– Конечно, я очень заинтересован.
Я вообще не задумывался, чем собираюсь заниматься после окончания колледжа, но теперь все обрело четкий фокус.
Я напечатал еще одну фотографию и на перемене сбегал подсунуть ее Грейс под дверь. На обратном пути я увидел, что она переходит улицу за квартал впереди. Я закричал, но она меня не услышала. Когда я пробежал разделяющий нас квартал, я увидел, как она быстро заходит в какое-то медицинское учреждение. Я не стал дожидаться, пока загорится зеленый свет, и кинулся через улицу, улучив просвет между потоком машин. Вбежав в здание, я обыскал все этажи и на пятом обнаружил ее стоящей возле столика с кофе и пончиками, уже в больничном халате. Она наливала сливки в стаканчик с кофе. Когда я подошел к ней, она, остолбенев, уставилась на меня:
– А ты что тут делаешь?
– Нет, это ты что тут делаешь?
– Ну, строго говоря, медицинская история каждого человека – его личное дело. – Она подняла вверх руку с пончиком. – Хочешь дырку от пончика?
– Не заговаривай мне зубы. Грейс, ты больна? – Мне самому стало нехорошо при этой мысли.
– Нет, я не больна. Я подписалась на медицинское исследование. Ты тоже хочешь?
– То есть ты согласилась, чтобы тебя использовали в качестве морской свинки за кофе с пончиками?
– Мне платят восемьдесят баксов в день. Это до фига.
– Грейс, ты спятила? Что это за исследование?
– Я должна буду принимать одно лекарство, а потом его отменят и будут изучать, появится ли у меня реакция на отмену.
– Что? Нет, – сказал я, тряся головой, не в состоянии в это поверить. Я взял ее за плечи и повернул в сторону занавески: – Иди переодевайся. Ты не будешь этого делать.

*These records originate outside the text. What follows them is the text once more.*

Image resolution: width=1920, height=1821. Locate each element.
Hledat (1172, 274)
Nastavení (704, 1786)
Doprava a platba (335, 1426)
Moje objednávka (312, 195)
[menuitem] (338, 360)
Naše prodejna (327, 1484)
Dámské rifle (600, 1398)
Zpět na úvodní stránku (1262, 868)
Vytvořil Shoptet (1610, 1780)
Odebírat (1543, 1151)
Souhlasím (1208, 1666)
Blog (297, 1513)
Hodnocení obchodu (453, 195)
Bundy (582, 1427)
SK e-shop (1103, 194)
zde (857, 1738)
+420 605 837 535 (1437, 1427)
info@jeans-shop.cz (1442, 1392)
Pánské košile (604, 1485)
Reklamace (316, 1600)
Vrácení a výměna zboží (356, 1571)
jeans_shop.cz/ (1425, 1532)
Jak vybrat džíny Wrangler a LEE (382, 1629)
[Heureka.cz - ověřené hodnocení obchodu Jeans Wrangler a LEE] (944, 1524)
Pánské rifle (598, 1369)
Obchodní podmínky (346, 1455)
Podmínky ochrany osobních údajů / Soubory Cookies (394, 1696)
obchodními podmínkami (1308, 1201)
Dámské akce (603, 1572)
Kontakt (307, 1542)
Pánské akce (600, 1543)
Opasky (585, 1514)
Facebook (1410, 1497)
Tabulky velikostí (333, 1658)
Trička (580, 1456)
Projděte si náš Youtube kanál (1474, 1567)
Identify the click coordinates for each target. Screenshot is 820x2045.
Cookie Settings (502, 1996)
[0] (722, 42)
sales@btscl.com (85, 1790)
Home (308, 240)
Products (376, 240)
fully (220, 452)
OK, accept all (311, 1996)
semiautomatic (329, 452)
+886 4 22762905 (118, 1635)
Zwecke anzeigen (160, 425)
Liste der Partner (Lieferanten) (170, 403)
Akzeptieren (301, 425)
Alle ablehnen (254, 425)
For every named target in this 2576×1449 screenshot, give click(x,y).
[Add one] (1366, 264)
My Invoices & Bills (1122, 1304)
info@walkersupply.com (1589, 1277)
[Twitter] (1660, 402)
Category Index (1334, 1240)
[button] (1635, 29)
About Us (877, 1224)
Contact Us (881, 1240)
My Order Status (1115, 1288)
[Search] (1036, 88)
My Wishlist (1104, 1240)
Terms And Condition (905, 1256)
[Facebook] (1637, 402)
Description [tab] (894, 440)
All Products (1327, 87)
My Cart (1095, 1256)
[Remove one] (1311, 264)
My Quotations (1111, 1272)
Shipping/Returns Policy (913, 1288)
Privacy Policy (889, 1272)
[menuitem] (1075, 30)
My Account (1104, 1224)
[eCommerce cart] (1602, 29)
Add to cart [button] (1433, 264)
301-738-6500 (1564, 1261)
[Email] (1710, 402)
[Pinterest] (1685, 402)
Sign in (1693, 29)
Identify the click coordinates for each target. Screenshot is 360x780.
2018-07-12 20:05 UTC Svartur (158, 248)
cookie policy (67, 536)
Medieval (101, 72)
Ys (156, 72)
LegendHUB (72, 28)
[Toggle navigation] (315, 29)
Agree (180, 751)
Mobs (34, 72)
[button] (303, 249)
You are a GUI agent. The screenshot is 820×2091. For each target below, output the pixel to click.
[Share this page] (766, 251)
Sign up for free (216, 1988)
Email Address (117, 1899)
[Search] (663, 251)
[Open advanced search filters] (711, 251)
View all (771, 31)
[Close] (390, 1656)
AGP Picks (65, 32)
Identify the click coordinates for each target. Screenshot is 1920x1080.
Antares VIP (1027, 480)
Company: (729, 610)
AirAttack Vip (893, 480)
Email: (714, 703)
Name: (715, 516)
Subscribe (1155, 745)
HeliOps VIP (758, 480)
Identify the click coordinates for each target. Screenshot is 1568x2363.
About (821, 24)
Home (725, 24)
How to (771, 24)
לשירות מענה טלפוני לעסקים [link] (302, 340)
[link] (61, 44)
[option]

Мой взгляд упал в приоткрывшийся запах халата у нее на спине. Она была такой умилительной с этим своим бельишком в мелкий цветочек. Я затянул разрез поплотнее и завязал тесемки туго-натуго, так, что полы халата перехлестнулись.
Она обернулась и посмотрела на меня снизу вверх своими огромными зелеными глазищами, полными слез.
– Мэтт, я не могу. Я должна это сделать. Я должна забрать виолончель обратно.
– Откуда забрать?
– Я ее заложила, чтобы заплатить остаток за обучение.
– Погоди, а что с твоим студенческим займом и финансовой помощью?
– Я отдала часть маме, потому что моя сестренка сломала зуб, а у них нет денег. – Слезы потекли у нее по щекам. Я потянулся вытереть их, но она отстранилась.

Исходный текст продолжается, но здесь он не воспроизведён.